Salary negotiation emails aren’t easy to write, but they are essential if you want to increase your earnings (and who doesn't?). Typically, you’ll negotiate your salary when you accept a new job, but you can also attempt to get a raise when you get an internal promotion.
If you’re wondering how to negotiate a salary, we’ll break down the process for you into simple steps. We explain how to structure a salary negotiation email and how to present the best case for a pay rise.
To illustrate the principles, we provide 8 salary negotiation email templates. Next time you negotiate your salary via email, you’ll get more by following our advice!

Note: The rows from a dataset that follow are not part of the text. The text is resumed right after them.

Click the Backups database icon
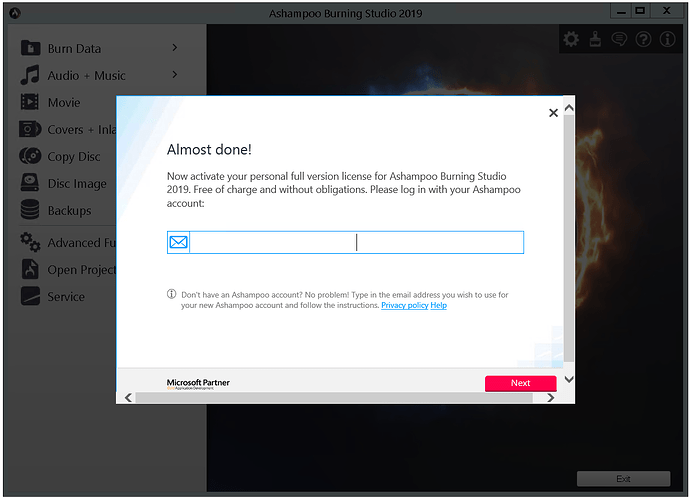690x497 pixels. (x=30, y=211)
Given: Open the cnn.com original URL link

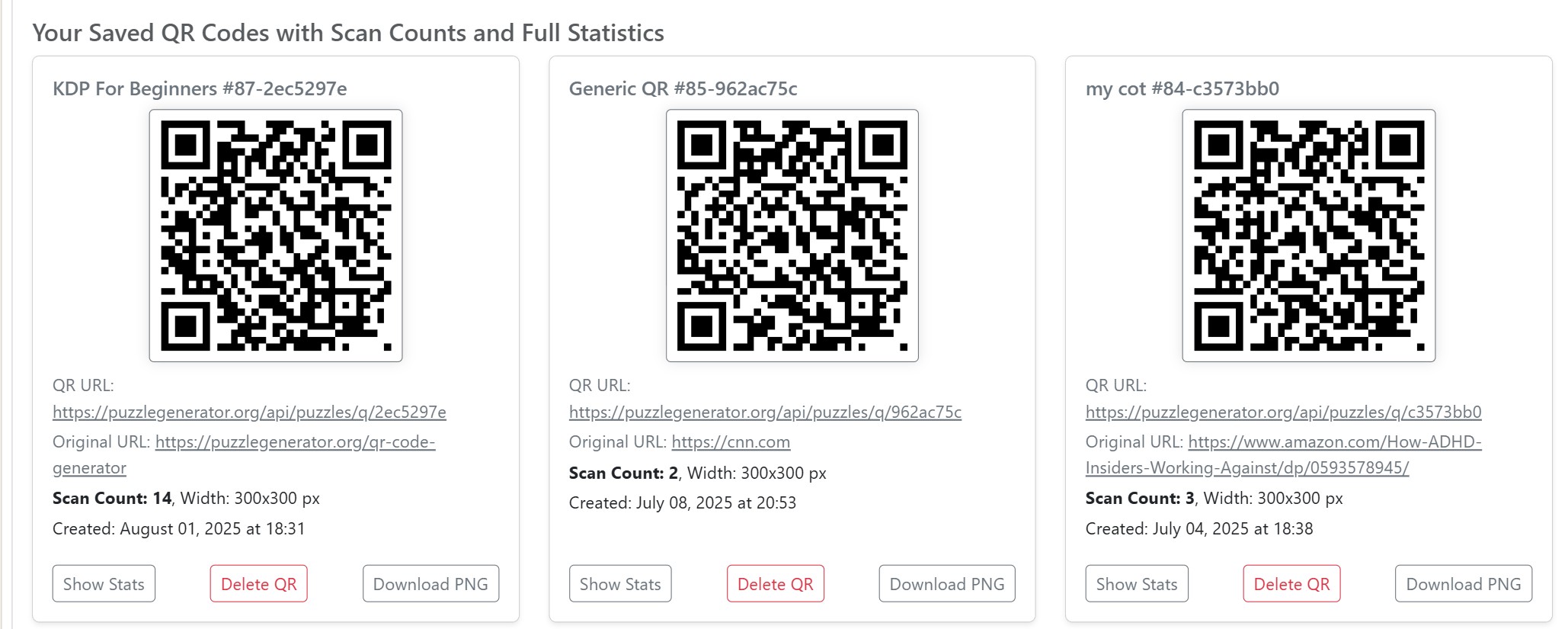Looking at the screenshot, I should pos(731,442).
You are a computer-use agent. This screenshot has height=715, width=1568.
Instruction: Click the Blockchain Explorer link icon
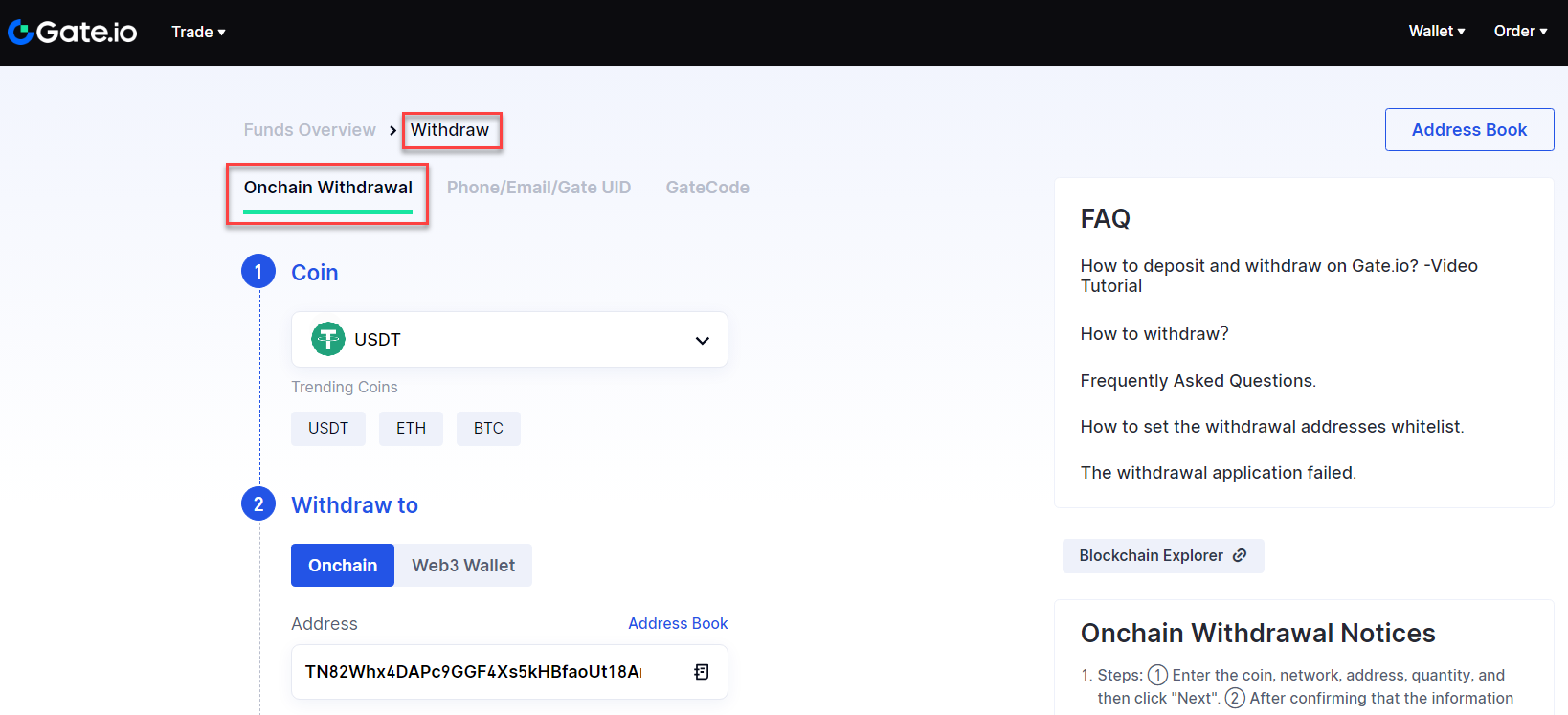coord(1240,555)
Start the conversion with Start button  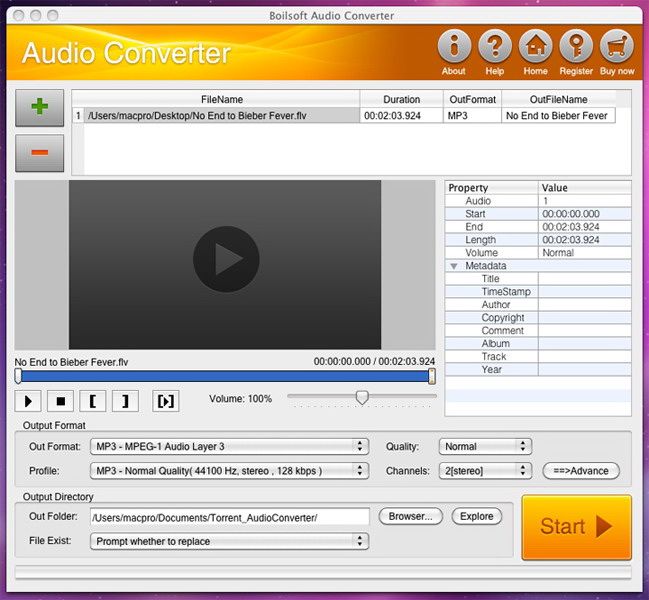576,527
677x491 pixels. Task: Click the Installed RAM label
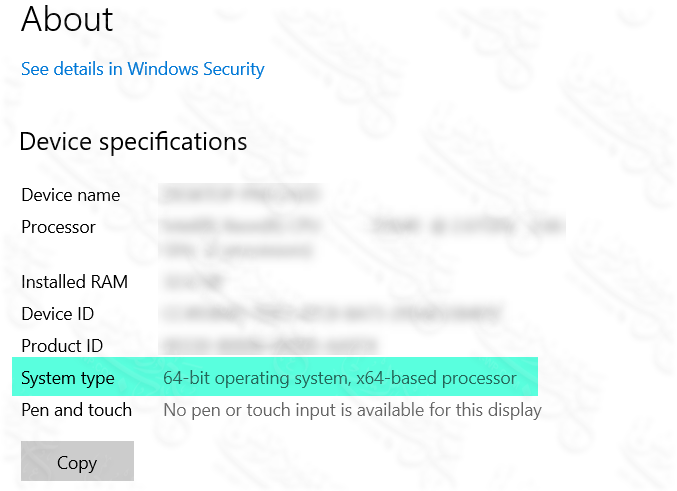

If you need help, the fastest way to nail a professional tone, grammar and format is using Flowrite:
Why negotiate your salary?
So many jobs nowadays don’t advertise a salary. Instead, they say something like, “tell us your salary expectations.”
In other cases, they provide two figures – a lower and an upper figure. This means that the salary is negotiable, and you have leeway.
When the company makes you an offer, in most cases, they’ll try and pay you the lowest they can. There’s nothing wrong with that; they’re a business, after all. You need to know that, in most cases, there is some flexibility in the starting salary. But you’ll need to fight to get a raise.
Some people find salary negotiations to be complicated. They’re worried that the business may remove the offer. But you have to put this aside. Salary negotiations are, in most cases, part of doing business.
As long as you are polite and professional with everyone, you won’t have a problem. If you’re rude or unreasonable, that’s another story.
The bottom line is you can and should attempt to negotiate your salary if you think you should earn more.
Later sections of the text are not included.